During the lifetimes of our grandparents, London was the capital of the greatest empire in the world. As result of centuries of colonial osmosis, in any street you are now more likely to find an Indian restaurant or Chinese takeaway than somewhere serving British food. And mass immigration over the last century changed the dining landscape forever – and for the better. It has become a world capital for delightful dim sum, toothsome tandooris, and succulent sushi. The diversification continues, and chefs in London can experiment in ways that would prove much more difficult in their native lands – for example, one of our picks is an Israeli restaurant with pork dishes on the menu.
London has many strengths, but British food wasn’t one of them; this is partly why Londoners have embraced foreign food so completely. Yet there are many home-grown chefs who have noted the brilliant produce grown in the UK, studied our finer cooking traditions, and then wondered why for so long British chefs have genuflected to the French and the Italians. It just took a little imagination to modernise British cooking into something that contemporary, urban dwellers might want to eat. This movement began in the 1980s, and was quickly coined ‘Modern British’ cooking. Within a few years, as more and more influenced crept in, in was better described as ‘Modern European’. This eclectic style of cooking compares with other restaurant trends in other countries, where it can be called ‘Modern International’, among other local names.

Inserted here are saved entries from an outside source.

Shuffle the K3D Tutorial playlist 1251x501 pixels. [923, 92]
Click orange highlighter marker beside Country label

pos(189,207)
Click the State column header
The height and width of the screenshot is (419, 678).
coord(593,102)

Parallel to the Modern European style of cooking a more local and seasonal trend has emerged, popularised by St John restaurant in Clerkenwell. Their approach was more bare bones, sometimes literally; their ‘nose to tail’ catchphrase has become widely used to describe any kitchen that celebrates offal and seasonal British ingredients. Many of London’s leading restaurants have St John alumni in the kitchens, and London owes St John a debt of gratitude. But things move quickly in restaurant fashion, and contemporary British food has moved on. Foraging has always been problematic in a northern country, and a city not close to the countryside; yet foraged ingredients has become a popular point of difference in some of the city’s top-end and more innovative restaurants.
Above all though, what London thrives on is innovation. Trends are quickly seized on, and if they prove popular, quickly become the new normal. One example of this is the no-reservation restaurant, where you can queue for an hour or more of a table; good for the restaurant’s cash flow, not so good if you’re a customer and don’t like standing outside in the drizzle. Another example is small plates menus. These give the illusion of being inexpensive and are a fun way to eat, but if you arrive with an appetite, the bill can quickly mount up.
On the plus side, Londoners’ thirst for the new sees many extraordinary concepts being tried, and some succeeding. For example, a café that serves only breakfast cereal; an ice-cream bar where ices are frozen to order using liquid nitrogen; a pop-up restaurant serving only canned food; a cocktail bar where you bring your own spirits. Gimmick! You cry. And of course you’re right. But without experimentation, Londoners would still be eating overcooked meat and twice-boiled vegetables. Fortunately for all of us, those days are long gone.